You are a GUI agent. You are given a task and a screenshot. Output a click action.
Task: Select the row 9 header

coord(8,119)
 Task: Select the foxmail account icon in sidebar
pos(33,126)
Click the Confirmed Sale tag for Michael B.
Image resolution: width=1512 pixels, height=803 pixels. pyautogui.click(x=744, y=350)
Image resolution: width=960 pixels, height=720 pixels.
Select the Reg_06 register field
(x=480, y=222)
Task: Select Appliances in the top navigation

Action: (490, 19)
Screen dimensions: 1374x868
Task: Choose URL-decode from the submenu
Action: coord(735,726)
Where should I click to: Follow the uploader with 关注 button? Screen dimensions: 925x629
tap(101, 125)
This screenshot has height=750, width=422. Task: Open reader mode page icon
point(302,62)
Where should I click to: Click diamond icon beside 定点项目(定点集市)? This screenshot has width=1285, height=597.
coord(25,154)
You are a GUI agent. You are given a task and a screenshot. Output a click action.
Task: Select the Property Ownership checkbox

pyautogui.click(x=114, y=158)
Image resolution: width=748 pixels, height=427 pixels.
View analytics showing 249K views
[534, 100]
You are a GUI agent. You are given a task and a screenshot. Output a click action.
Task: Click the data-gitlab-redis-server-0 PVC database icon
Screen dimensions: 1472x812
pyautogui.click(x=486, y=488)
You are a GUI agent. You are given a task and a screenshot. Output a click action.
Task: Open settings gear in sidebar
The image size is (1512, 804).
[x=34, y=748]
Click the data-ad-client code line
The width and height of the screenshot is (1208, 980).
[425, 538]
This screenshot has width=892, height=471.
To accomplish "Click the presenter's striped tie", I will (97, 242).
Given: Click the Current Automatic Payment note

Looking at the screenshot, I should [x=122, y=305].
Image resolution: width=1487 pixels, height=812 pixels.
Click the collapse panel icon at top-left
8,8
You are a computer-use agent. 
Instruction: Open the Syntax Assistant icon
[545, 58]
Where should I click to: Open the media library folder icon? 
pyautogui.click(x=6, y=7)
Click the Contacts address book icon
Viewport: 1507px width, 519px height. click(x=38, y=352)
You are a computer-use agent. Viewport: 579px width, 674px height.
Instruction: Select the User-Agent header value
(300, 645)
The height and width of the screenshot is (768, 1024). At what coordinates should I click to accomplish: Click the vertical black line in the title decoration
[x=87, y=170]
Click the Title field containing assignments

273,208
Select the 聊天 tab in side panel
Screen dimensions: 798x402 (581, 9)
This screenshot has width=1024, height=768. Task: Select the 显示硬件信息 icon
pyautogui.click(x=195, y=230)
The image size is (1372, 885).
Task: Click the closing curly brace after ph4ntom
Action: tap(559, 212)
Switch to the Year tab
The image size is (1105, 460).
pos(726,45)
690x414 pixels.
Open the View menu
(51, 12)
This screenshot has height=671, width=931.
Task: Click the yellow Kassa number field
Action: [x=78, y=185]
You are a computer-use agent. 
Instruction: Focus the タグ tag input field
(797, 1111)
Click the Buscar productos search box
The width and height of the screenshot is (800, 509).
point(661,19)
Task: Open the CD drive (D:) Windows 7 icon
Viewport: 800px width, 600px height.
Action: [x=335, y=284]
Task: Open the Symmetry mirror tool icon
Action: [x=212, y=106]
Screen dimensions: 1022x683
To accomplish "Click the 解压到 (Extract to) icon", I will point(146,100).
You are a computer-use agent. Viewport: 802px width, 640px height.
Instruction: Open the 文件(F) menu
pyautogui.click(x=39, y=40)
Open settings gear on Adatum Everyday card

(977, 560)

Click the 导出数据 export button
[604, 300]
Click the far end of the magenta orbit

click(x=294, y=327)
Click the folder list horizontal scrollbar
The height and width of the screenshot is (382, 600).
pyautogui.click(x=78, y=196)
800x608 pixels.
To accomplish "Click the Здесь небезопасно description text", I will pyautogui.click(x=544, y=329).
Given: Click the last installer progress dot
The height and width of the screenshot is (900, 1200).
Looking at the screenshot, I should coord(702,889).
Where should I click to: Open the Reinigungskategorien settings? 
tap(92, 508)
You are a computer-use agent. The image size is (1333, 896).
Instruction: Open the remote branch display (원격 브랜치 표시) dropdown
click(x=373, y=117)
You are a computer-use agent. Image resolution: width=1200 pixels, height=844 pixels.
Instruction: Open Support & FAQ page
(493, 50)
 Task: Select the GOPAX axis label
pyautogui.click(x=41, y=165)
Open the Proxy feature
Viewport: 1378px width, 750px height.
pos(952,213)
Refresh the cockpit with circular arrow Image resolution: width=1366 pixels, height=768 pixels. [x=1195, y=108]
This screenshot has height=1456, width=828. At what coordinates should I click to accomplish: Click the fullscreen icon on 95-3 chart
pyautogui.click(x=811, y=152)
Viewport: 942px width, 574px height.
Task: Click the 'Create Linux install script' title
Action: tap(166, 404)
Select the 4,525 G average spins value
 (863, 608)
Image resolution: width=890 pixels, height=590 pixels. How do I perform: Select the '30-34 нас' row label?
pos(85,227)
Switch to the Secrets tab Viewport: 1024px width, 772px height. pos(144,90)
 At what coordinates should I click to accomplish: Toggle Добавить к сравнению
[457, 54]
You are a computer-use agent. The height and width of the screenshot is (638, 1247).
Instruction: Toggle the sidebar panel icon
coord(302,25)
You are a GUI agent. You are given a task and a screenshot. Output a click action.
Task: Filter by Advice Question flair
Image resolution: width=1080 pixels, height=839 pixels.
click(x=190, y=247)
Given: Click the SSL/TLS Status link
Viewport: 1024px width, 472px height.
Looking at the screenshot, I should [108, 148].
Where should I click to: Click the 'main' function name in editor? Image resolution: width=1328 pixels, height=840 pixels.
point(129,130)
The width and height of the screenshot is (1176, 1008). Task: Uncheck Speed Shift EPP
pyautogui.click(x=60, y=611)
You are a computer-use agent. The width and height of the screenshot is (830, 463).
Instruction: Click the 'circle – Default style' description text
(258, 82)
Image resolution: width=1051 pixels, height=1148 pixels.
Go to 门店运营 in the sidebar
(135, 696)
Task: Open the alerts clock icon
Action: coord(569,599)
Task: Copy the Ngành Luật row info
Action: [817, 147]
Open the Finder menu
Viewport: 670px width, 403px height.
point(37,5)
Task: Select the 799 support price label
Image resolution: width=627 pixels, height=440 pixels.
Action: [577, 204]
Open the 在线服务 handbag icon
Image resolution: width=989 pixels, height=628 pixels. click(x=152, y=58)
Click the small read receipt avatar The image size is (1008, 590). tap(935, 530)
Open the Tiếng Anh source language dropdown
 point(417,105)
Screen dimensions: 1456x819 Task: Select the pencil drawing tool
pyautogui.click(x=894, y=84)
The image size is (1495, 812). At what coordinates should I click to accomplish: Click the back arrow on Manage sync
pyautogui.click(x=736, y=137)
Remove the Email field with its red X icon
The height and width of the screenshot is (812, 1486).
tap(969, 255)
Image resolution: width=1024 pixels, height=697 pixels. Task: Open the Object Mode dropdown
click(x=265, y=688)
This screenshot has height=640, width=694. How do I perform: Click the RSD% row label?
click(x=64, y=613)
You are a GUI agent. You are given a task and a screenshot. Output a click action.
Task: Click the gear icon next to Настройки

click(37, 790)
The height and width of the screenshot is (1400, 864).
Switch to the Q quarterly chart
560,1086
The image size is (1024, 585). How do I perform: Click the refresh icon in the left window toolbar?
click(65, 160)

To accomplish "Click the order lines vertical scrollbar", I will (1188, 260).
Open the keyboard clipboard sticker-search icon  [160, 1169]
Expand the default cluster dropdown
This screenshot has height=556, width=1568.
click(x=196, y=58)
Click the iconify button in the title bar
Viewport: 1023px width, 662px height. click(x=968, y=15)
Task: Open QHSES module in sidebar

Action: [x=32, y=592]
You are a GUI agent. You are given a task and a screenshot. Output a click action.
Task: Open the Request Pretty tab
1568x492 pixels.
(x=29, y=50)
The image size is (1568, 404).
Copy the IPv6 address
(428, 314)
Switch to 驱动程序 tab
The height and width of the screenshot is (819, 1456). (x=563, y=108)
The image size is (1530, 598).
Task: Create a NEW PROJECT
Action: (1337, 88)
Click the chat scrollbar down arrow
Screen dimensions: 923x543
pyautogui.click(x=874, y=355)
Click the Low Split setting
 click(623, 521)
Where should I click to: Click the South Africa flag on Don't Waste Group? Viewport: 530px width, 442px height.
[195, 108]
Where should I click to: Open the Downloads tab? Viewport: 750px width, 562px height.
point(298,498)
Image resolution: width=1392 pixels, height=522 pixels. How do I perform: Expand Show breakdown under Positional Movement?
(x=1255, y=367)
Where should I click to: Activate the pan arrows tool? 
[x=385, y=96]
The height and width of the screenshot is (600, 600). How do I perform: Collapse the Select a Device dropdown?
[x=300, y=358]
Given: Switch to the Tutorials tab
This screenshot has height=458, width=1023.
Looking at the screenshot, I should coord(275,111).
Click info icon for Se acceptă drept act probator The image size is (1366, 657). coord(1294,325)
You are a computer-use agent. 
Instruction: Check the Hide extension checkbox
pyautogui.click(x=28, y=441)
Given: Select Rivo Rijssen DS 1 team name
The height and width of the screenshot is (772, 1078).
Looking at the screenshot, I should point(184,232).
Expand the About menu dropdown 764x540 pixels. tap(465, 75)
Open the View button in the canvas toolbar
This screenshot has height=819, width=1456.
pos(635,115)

__Task to complete__: Rewrite the lines as a Markdown table with the columns No. and Line, numbering each one and leaving out blank lines. Begin at the line that contains "Given: Click the last installer progress dot" and stop after the line that contains "click(x=373, y=117)".

__Solution to this problem__:
| No. | Line |
|---|---|
| 1 | Given: Click the last installer progress dot |
| 2 | The height and width of the screenshot is (900, 1200). |
| 3 | Looking at the screenshot, I should coord(702,889). |
| 4 | Where should I click to: Open the Reinigungskategorien settings?  |
| 5 | tap(92, 508) |
| 6 | You are a computer-use agent. The image size is (1333, 896). |
| 7 | Instruction: Open the remote branch display (원격 브랜치 표시) dropdown |
| 8 | click(x=373, y=117) |